Sauerkraut means sour cabbage in German and that is literally what it is. The cabbage is finely chopped and fermented using bacteria, which gives it its distinct sour taste. The lactic acid produced during the fermentation process creates beneficial bacteria, helping to stop the growth of other, harmful bacteria in your body.
Just about everybody knows what a cabbage looks like as it is one of the most widely grown of all vegetables, and is by far one of the most important table vegetables in most countries with a temperate climate.
Much is written about the cabbage in cook books, but I wonder how many people realise that cabbage not only has nutritional value, but has many medicinal uses as well?
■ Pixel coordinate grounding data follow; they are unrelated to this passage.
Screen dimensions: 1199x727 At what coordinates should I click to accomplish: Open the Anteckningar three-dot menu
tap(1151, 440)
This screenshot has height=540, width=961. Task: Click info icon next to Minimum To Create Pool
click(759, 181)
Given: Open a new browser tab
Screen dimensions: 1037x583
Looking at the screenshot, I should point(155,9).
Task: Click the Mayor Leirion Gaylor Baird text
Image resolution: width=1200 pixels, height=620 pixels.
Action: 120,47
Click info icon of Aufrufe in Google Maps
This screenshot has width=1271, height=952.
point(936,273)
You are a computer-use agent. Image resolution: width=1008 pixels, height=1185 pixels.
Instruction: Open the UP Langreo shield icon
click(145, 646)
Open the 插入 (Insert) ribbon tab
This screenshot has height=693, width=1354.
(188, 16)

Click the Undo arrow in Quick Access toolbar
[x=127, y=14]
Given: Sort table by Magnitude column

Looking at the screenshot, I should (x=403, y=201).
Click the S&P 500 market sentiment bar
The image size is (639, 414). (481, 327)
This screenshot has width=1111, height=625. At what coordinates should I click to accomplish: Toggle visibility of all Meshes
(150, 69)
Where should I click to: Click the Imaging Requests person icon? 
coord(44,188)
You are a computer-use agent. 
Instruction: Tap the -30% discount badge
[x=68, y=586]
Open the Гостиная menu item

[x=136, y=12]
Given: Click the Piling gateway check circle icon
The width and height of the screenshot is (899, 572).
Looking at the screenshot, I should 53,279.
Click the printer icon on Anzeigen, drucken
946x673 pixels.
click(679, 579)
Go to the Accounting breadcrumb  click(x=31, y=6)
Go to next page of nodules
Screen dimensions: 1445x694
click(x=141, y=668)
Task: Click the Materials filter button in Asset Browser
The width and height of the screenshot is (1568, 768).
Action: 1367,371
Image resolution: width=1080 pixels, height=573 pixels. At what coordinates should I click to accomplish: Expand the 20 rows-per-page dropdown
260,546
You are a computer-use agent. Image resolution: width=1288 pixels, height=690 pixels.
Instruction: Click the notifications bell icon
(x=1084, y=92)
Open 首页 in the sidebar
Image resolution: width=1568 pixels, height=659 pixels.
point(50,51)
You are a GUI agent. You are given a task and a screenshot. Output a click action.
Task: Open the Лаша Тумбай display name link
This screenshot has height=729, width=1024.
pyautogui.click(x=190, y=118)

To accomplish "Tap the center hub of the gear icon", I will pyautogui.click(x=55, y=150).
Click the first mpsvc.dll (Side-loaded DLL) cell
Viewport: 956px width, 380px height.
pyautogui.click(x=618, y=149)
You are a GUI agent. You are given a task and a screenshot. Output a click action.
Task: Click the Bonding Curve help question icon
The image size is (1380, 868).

There is an old German saying that “Sauerkraut every day keeps the doctor away” and it is very true as it contains many nutrients important for optimal health, e.g. sauerkraut:
- Improves digestion
- Boosts the immune system
- Helps reduce stress
- Maintains brain health
- Promotes heart health
If your gums or skin bleed easily or you constantly have small ulcers/sores on your gums; if you notice swellings near the joints or you suffer from a general feeling of weakness and weariness; then you must add raw sauerkraut to your daily diet.
Sauerkraut contains far more lactobacillus than yoghurt, making it a superior source of this probiotic. Most tinned sauerkraut has been pasteurised, which kills off the good bacteria. Beware of the highly salty, factory-made sauerkraut—purchase fresh sauerkraut to reap all the health benefits.
Making sauerkraut yourself:
Basic sauerkraut is made by cutting fresh cabbage into fine strips and packing it into an airtight container while mixing in a certain amount of salt (approx 1.5%). Traditionally, a stoneware crock is used and the fermentation vessel is kept at 23°C for three days, then left in a cooler temperature for eight weeks.